Ryan Leaf Opened Up About Painkiller Addiction and Considering Suicide in a Revealing Interview: ‘I Didn’t See a Path to Ask For Help’

At this point in his life, former San Diego Chargers quarterback Ryan Leaf knows he’ll always be ranked among the biggest draft busts in NFL history. The 45-year-old is at least at the stage where he can accept it and smile.

Leaf, a Heisman Trophy finalist and Washington State legend, has come a long way since going one pick after Peyton Manning in the 1998 NFL Draft. After emerging from his own personal hell, the retired quarterback is continuing to open up about the demons he fought along the way.

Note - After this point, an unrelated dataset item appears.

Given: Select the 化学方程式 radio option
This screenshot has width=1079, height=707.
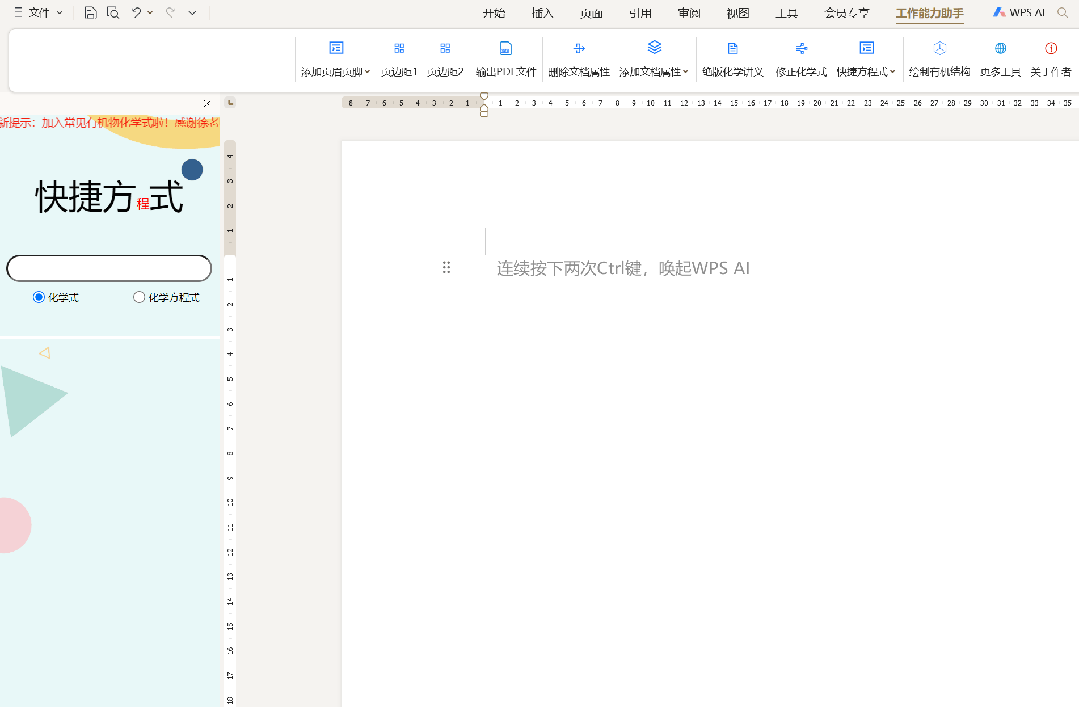Looking at the screenshot, I should [139, 297].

Ryan Leaf opened up about considering suicide amid his painkiller addiction

Leaf appeared on the Nov. 17 episode of Carton & Roberts on WFAN in New York, in part to promote Bust, his new podcast. Co-host Craig Carton, who did most of the back-and-forth with Leaf, is a recovering gambling addict and served over a year in prison for his role in a Ponzi scheme.

After returning to the airwaves in November 2020, Carton became a public advocate for responsible gambling and now hosts a weekly public safety show. Leaf, who served two years in prison from 2012-14 after pleading guilty to one count of felony burglary and one charge of criminal possession of a dangerous drug, joked that he and Carton should have “figured out a way to be pen pals.”

Early in their conversation, Leaf said he began misusing pills to “relieve emotional pain” and “be numb for a long, long time.”

“It was a self-medicating thing. I didn’t see a path to ask for help. I’d never seen anybody in my life ever do that. I’d never seen somebody stand up in front of a roomful of men and say, ‘Hey, I’m really struggling here. Can you help me?’ I’ve never seen it. So if you haven’t seen anything, how are you ever to emulate that?”

Ryan Leaf

Leaf added that he began misusing pills roughly three months after he retired from the NFL in 2002. 

Leaf said his ‘rock bottom,’ of sorts, came when he began helping fellow inmates

Former NFL quarterback Ryan Leaf in 2019.
Former NFL quarterback Ryan Leaf is opening up about his personal struggles and demons | Bryan Lynn/Icon Sportswire via Getty Images

Often when he interviews guests and recovering addicts on Hello, My Name Is Craig, Carton asks what their “rock bottom” was that made them begin seeking out help and “shedding the ego.” The veteran sportscaster asked Leaf the same question and received an intriguing answer in the process.

“I don’t know if I ever had it, to be honest with you,” Leaf told Carton. “I was just as miserable in prison as I ever was without the pills. So, you know, I think that the true bottom is death. And as long as you keep getting back up, you’ve never hit it.”

However, Leaf admitted there was a moment during his two-year prison sentence when he began shedding the ego and working to change his life. While in prison, his roommate was a war veteran who had served in Afghanistan. Leaf said the veteran “confronted” the retired quarterback about his attitude and his behavior. 

Then, the veteran proposed an idea: he and Leaf would go to the prison library and help prisoners learn how to read.

“I started doing that in a place where you’re supposed to show zero vulnerability. There were men saying, ‘I need help, Ryan. I can’t read. Can you help me?’ And so that made my perspective shift tremendously, and of course, now when people ask me that question, I can look back and say, ‘OK, that was at least where I started to do it.’”

Ryan Leaf

Leaf admitted his prison tutoring sessions taught him that helping others “had to be the forefront of who I was” going forward.

“It could never be about me again,” Leaf said. “It had to be about someone who is struggling, someone who’s going through something similar that I was. … The narcissist in me had to be, you know, essentially dead and buried.”

Leaf is trying to use his platform to help others who are struggling

Related

Ryan Leaf Is Back To the Way We Remember Him in 1998 – and It’s Good

Dec. 7, 2021, will mark seven years since Leaf left prison. He understandably has no desire to return to any aspects of his old life, save talking about ongoing events in the NFL.

Now a college football analyst for Fox Sports, Leaf has traveled to college programs in recent years and discussed his own journey. He told Carton and co-host Evan Roberts that several young quarterbacks, including Jacksonville Jaguars rookie Trevor Lawrence, have sought his counsel on overcoming adversity.

Leaf, who said he has dealt with post-traumatic stress disorder and narcissistic personality disorder, told the duo he views Bust — a 12-part series about his NFL journey — as a mental health podcast. 

“I mean, sports fans are going to listen to it and hear and remember things from the past,” Leaf explained. “But this is a mental health recovery podcast [which can] help people who are struggling and have something to relate to and go to.”